Some benefits to Self-Empowerment:

  • Improve relationships (with yourself and others)
  • Gain confidence in yourself
  • Feel more in control 
  • Improve self-image
  • Improve mental and physical health
  • Inspire others
  • Accomplish life goals
  • Improve your mood
  • Feel contentedness with yourself and your life

The place to start is to take some time to self-reflect (like, REALLY self-reflect by taking more than a few minutes while you’re brushing your teeth in the morning), and identify what you do well, what you could be better at, and how to be better at those things in order to make life easier and gain a greater sense of empowerment in life. Some introspective questions to explore and elaborate the answers to these questions may be:

  • What is possible for me right now that I wasn’t able to do last year?
  • How do I want to feel?
  • What can I enjoy more of?
  • What stresses me out?
  • What kind of experiences do I want to have?
  • How can I do things differently?
  • What is my definition of success?
  • How do I see myself?
  • What am I afraid of?
  • How do I make use of my time?
  • What are my goals?

Start with answering these questions and being as honest with yourself as possible. There’s no shame in identifying that we aren’t at a place in life where we want to be. Life is about continuous evolution toward gaining positivity and personal growth, and through self-empowerment, we can keep on this trajectory. But beware of some barriers that may stand in the way of your continued personal growth and development, despite having done the hard work of identifying what it is in life that you are lacking or have not yet fulfilled. 
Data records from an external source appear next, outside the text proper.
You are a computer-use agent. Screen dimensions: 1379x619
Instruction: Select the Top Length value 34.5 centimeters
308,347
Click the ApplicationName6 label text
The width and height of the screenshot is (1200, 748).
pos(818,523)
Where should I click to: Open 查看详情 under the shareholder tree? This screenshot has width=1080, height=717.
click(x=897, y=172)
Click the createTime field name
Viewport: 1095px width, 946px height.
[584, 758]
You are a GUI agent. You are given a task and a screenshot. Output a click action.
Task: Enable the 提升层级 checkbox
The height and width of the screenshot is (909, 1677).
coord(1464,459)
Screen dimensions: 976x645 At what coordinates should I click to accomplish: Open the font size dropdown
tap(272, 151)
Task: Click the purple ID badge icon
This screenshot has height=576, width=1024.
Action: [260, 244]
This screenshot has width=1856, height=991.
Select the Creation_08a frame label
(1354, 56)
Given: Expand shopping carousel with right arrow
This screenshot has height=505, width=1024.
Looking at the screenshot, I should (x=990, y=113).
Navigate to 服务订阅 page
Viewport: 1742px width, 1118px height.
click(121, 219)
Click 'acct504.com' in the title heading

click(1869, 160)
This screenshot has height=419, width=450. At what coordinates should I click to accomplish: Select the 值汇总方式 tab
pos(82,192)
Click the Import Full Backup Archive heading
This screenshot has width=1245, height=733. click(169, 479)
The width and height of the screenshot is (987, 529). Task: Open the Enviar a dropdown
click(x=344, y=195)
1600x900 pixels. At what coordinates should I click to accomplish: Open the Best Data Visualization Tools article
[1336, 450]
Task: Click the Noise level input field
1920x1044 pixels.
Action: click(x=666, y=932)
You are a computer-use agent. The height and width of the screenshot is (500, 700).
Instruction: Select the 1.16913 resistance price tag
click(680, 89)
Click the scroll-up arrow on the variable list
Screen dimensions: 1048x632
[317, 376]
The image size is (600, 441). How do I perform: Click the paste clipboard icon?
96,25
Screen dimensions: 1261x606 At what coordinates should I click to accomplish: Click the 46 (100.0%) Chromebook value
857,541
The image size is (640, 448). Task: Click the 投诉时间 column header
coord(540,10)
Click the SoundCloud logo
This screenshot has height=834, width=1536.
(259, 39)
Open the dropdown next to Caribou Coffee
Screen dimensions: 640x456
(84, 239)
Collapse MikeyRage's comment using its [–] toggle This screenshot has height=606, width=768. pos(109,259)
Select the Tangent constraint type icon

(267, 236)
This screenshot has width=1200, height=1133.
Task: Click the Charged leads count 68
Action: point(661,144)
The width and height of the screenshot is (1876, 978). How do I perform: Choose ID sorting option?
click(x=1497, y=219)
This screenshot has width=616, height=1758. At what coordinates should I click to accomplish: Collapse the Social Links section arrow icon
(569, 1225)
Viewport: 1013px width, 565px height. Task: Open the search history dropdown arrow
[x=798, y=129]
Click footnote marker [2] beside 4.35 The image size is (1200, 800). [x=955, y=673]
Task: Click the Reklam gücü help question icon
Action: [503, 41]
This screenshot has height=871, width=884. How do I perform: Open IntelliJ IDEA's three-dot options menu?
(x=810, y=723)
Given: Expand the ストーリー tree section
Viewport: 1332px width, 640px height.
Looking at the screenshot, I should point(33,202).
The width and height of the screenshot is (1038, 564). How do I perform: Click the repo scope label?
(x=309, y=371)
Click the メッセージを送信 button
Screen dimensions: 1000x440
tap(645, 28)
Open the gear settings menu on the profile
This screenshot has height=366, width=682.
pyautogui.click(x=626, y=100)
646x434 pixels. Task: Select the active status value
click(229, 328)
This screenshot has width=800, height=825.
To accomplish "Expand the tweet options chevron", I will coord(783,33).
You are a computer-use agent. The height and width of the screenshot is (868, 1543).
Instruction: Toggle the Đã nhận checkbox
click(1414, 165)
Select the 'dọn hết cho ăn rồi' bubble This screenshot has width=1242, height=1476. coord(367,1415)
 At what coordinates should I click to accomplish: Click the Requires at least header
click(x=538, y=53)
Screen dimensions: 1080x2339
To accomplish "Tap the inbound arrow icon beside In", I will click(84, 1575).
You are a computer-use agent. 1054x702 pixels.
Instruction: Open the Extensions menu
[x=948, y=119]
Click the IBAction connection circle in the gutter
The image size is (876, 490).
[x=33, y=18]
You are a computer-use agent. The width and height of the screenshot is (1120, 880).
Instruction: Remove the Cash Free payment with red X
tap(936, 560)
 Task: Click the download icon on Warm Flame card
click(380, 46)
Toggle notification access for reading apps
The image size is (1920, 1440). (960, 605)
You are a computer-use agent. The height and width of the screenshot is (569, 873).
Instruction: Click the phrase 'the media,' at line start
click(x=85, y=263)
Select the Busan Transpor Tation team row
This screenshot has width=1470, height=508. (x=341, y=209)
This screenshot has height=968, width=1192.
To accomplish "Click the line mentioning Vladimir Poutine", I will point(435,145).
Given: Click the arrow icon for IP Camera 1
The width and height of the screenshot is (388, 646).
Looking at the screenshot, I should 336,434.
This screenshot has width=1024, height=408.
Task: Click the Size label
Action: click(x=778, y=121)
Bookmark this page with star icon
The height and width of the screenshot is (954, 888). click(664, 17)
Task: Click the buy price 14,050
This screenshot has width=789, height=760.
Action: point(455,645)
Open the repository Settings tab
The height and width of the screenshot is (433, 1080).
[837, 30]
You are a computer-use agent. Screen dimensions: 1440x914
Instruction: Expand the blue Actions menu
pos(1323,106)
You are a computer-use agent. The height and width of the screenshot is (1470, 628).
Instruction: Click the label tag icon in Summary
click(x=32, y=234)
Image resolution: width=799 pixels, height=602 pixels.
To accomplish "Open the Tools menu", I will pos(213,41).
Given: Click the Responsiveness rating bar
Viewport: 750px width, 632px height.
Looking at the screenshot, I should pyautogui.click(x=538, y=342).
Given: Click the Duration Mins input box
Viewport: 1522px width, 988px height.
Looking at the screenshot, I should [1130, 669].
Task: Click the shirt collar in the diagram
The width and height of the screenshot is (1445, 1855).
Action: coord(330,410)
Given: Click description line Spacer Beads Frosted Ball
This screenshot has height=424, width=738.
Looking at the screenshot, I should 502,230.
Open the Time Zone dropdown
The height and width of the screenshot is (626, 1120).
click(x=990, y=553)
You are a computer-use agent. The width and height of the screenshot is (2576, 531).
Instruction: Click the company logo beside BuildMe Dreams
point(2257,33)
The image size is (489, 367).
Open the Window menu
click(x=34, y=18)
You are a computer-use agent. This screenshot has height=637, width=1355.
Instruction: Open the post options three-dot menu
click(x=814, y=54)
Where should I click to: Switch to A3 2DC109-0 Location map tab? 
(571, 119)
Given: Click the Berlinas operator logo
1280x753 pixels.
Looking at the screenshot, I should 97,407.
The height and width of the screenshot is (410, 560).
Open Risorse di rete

These barriers can be overcome with yet more focus and work on whether or not they apply to you as well as your attempts at mitigating them – usually done through self-determination, motivation, and oftentimes with the guidance and support of a therapist. These barriers include:

Negative Self-Talk/Inner Critic

Negative self-talk is the manifestation of the inner critic that most of us possess, at least to some degree, and which not only deters us from accomplishing our goals but from attempting them in the first place. This critical voice comes from somewhere, and it’s helpful if you can go through your history and identify whose words these are because they are often not originally from you. It takes cognitive behavioral skills, self-awareness, and self-compassion to fight negative self-talk and your inner critic, and gaining these skills and directives most often comes from engagement in therapy and learning therapeutic approaches.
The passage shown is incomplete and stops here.